### REQUIREMENT
Render the lines from the one containing "Given: Click the Your" through the one containing "The image size is (372, 278).", inclusive, as a Markdown table with the columns No and Line, numbering each line and skipping blank ones. Leave the pictures out.

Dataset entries
____

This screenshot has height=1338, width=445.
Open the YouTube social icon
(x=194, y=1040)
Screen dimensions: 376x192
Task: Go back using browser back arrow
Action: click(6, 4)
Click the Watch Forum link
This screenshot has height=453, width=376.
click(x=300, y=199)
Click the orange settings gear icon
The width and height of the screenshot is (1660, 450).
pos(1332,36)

____

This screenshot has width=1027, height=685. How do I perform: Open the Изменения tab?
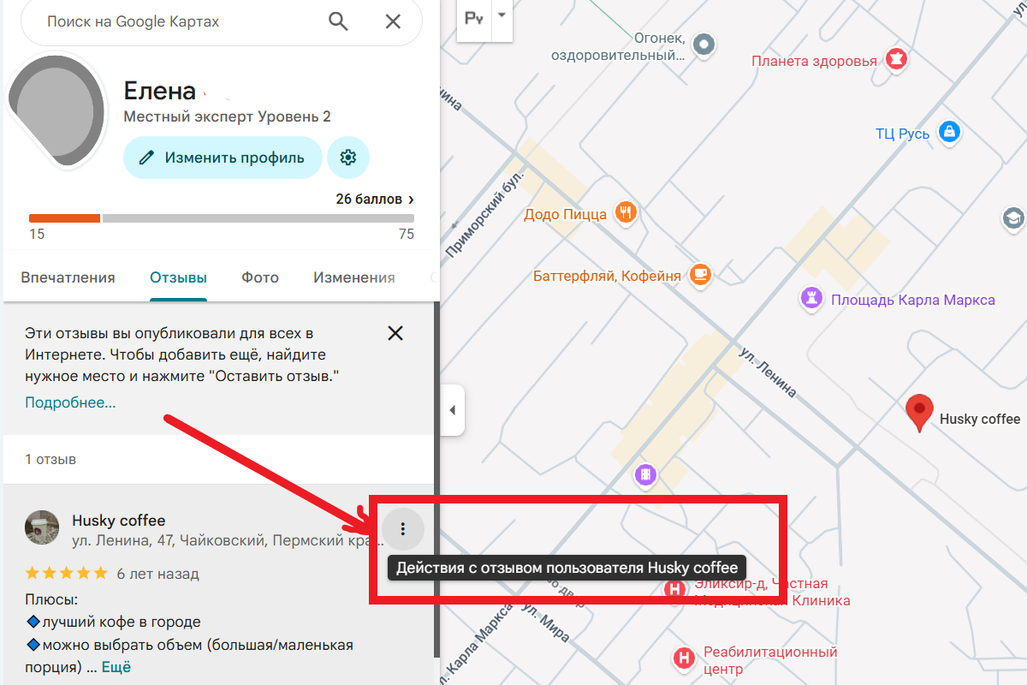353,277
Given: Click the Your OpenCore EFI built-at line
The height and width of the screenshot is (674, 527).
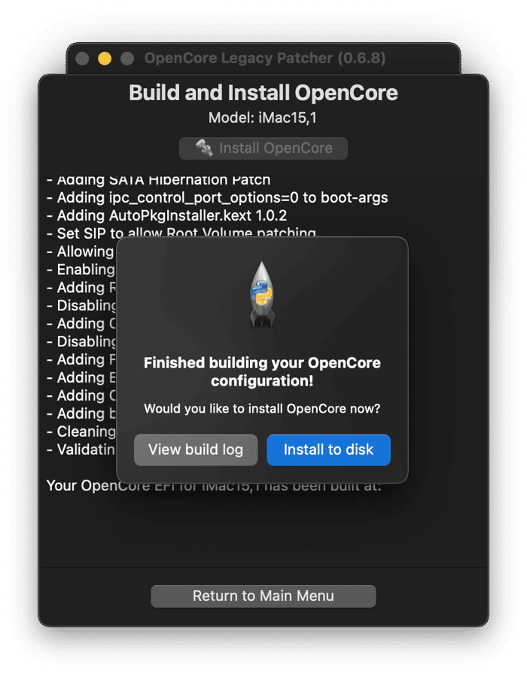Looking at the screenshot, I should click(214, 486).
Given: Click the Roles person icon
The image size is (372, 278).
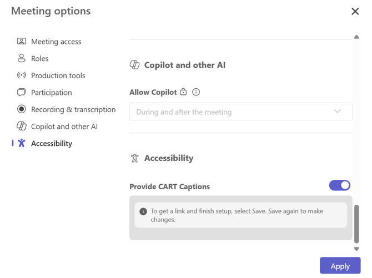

____

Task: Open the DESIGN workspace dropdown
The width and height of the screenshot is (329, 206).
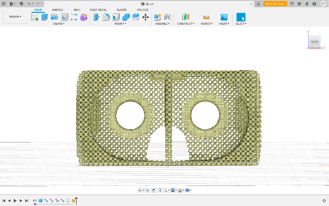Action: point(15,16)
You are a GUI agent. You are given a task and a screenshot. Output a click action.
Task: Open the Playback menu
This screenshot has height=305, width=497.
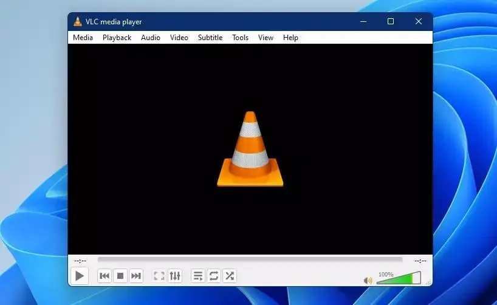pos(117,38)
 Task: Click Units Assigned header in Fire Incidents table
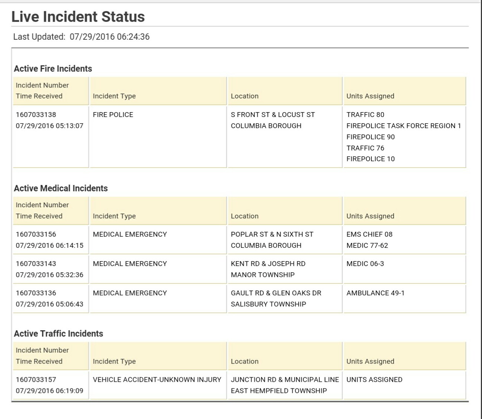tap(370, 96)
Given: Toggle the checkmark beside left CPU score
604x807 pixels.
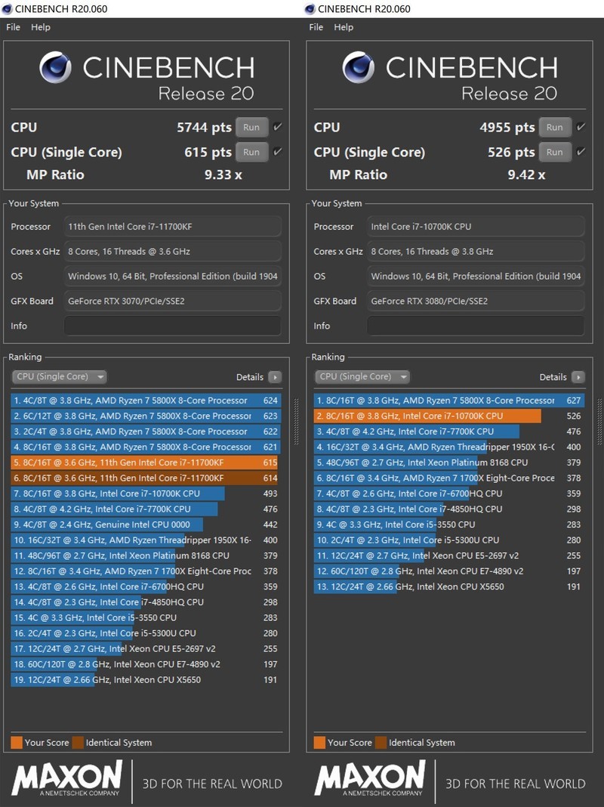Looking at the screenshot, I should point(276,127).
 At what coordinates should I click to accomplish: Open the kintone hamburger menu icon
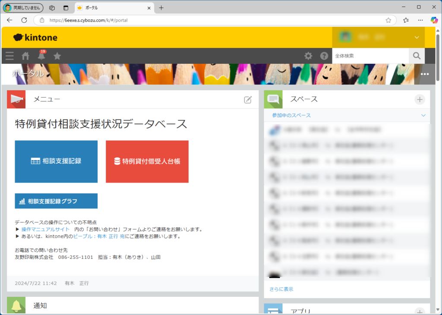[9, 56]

____

### RESPONSE TO THE TASK
| No | Line |
|---|---|
| 1 | Given: Click the Your OpenCore EFI built-at line |
| 2 | The height and width of the screenshot is (674, 527). |
| 3 | Looking at the screenshot, I should click(214, 486). |
| 4 | Given: Click the Roles person icon |
| 5 | The image size is (372, 278). |